What to work on =>
Reproduce all of the material below word for word, with no changes.

================================

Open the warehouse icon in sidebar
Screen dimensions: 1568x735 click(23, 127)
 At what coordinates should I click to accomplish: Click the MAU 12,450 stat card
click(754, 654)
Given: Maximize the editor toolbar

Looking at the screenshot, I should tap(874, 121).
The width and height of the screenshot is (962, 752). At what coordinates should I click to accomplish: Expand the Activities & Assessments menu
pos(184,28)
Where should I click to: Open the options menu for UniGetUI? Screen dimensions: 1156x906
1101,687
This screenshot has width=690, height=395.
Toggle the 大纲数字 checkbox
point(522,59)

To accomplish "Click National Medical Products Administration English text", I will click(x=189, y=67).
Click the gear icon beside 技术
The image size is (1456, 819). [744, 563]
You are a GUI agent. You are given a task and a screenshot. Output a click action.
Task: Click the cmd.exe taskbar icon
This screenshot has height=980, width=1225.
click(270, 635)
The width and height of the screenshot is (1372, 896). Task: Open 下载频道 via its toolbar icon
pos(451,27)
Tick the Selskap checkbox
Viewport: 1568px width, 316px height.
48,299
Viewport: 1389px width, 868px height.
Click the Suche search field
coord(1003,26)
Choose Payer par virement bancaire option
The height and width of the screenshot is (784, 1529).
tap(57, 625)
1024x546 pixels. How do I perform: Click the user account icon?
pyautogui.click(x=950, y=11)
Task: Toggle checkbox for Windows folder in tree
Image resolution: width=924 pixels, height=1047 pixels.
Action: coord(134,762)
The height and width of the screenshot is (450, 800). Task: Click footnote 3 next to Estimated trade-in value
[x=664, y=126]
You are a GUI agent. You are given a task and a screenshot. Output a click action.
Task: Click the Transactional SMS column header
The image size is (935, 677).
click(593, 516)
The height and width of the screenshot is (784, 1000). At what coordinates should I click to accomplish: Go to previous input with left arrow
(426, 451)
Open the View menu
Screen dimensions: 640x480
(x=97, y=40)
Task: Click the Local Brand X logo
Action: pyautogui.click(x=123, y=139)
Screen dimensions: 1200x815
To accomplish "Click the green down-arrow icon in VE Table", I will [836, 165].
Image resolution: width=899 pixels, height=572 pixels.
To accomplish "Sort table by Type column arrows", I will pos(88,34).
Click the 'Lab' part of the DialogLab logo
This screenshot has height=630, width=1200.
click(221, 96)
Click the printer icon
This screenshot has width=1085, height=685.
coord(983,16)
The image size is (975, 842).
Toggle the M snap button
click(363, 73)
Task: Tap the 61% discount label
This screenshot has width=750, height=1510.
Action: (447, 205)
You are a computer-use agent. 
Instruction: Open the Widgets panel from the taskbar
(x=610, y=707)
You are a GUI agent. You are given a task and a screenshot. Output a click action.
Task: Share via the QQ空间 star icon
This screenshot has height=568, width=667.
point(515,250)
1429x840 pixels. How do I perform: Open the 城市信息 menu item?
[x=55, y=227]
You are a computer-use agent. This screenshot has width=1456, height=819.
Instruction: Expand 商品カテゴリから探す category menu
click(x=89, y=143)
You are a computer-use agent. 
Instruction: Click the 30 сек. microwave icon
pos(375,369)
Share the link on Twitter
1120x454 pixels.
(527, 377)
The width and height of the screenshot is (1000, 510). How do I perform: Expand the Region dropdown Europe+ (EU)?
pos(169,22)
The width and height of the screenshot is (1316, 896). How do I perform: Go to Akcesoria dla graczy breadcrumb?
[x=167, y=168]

================================

Written answer =>
Open the warehouse icon in sidebar
Screen dimensions: 1568x735 click(23, 127)
 At what coordinates should I click to accomplish: Click the MAU 12,450 stat card
click(754, 654)
Given: Maximize the editor toolbar

Looking at the screenshot, I should tap(874, 121).
The width and height of the screenshot is (962, 752). At what coordinates should I click to accomplish: Expand the Activities & Assessments menu
pos(184,28)
Where should I click to: Open the options menu for UniGetUI? Screen dimensions: 1156x906
1101,687
This screenshot has width=690, height=395.
Toggle the 大纲数字 checkbox
point(522,59)

To accomplish "Click National Medical Products Administration English text", I will click(x=189, y=67).
Click the gear icon beside 技术
The image size is (1456, 819). [744, 563]
You are a GUI agent. You are given a task and a screenshot. Output a click action.
Task: Click the cmd.exe taskbar icon
This screenshot has height=980, width=1225.
click(270, 635)
The width and height of the screenshot is (1372, 896). Task: Open 下载频道 via its toolbar icon
pos(451,27)
Tick the Selskap checkbox
Viewport: 1568px width, 316px height.
48,299
Viewport: 1389px width, 868px height.
Click the Suche search field
coord(1003,26)
Choose Payer par virement bancaire option
The height and width of the screenshot is (784, 1529).
tap(57, 625)
1024x546 pixels. How do I perform: Click the user account icon?
pyautogui.click(x=950, y=11)
Task: Toggle checkbox for Windows folder in tree
Image resolution: width=924 pixels, height=1047 pixels.
Action: coord(134,762)
The height and width of the screenshot is (450, 800). Task: Click footnote 3 next to Estimated trade-in value
[x=664, y=126]
You are a GUI agent. You are given a task and a screenshot. Output a click action.
Task: Click the Transactional SMS column header
The image size is (935, 677).
click(593, 516)
The height and width of the screenshot is (784, 1000). At what coordinates should I click to accomplish: Go to previous input with left arrow
(426, 451)
Open the View menu
Screen dimensions: 640x480
(x=97, y=40)
Task: Click the Local Brand X logo
Action: pyautogui.click(x=123, y=139)
Screen dimensions: 1200x815
To accomplish "Click the green down-arrow icon in VE Table", I will [836, 165].
Image resolution: width=899 pixels, height=572 pixels.
To accomplish "Sort table by Type column arrows", I will pos(88,34).
Click the 'Lab' part of the DialogLab logo
This screenshot has height=630, width=1200.
click(221, 96)
Click the printer icon
This screenshot has width=1085, height=685.
coord(983,16)
The image size is (975, 842).
Toggle the M snap button
click(363, 73)
Task: Tap the 61% discount label
This screenshot has width=750, height=1510.
Action: (447, 205)
You are a computer-use agent. 
Instruction: Open the Widgets panel from the taskbar
(x=610, y=707)
You are a GUI agent. You are given a task and a screenshot. Output a click action.
Task: Share via the QQ空间 star icon
This screenshot has height=568, width=667.
point(515,250)
1429x840 pixels. How do I perform: Open the 城市信息 menu item?
[x=55, y=227]
You are a computer-use agent. This screenshot has width=1456, height=819.
Instruction: Expand 商品カテゴリから探す category menu
click(x=89, y=143)
You are a computer-use agent. 
Instruction: Click the 30 сек. microwave icon
pos(375,369)
Share the link on Twitter
1120x454 pixels.
(527, 377)
The width and height of the screenshot is (1000, 510). How do I perform: Expand the Region dropdown Europe+ (EU)?
pos(169,22)
The width and height of the screenshot is (1316, 896). How do I perform: Go to Akcesoria dla graczy breadcrumb?
[x=167, y=168]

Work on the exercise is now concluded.